- Leader: Armen Darbinyan
- Founded: 2003
- Headquarters: Yerevan
- Ideology: Nationalism

= Dignity, Democracy, Motherland =

The Dignity, Democracy, Motherland (Արժանապատվություն, ժողովրդավարություն, հայրենիք) was a nationalist political alliance in Armenia.

==History==
The alliance was established in 2003 between the Dignified Future Party and the People's Democratic Party. The alliance nominated Armen Darbinyan as its chairman.

The alliance nominated 71 candidates to participate in the 2003 Armenian parliamentary election. Following the election, the party won 2.8% of the popular vote but failed to win any seats in the National Assembly.

The Dignified Future Party, and its leader Lyudmila Harutyunyan, accused Armen Darbinyan of trying to seize power of her party and blamed Darbinyan for the failure of the alliance in the 2003 elections.
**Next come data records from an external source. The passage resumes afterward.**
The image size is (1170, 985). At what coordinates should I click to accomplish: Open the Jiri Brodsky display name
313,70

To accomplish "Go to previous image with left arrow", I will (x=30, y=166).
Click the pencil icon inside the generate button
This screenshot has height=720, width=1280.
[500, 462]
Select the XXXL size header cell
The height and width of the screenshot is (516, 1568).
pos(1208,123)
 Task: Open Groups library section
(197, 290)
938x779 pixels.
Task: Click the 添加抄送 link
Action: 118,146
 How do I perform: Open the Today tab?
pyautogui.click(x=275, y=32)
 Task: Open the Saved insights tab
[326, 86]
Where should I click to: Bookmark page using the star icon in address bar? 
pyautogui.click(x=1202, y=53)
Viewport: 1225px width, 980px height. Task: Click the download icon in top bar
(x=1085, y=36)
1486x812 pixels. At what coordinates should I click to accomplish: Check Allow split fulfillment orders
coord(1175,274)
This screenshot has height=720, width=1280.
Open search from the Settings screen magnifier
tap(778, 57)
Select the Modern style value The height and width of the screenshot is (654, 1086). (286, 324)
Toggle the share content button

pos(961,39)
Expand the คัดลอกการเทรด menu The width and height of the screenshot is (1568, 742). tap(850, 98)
While, Gagik Aslanyan, the Chairman of the People's Democratic Party, opted to merge his party with Orinats Yerkir. As a result, the Dignity, Democracy, Motherland alliance had officially dissolved shortly afterwards.

==Ideology==
The alliance sought to strengthen democracy, contribute to the development of the socio-economic life of citizens, economic growth, and to support legitimate elections and an accountable parliament.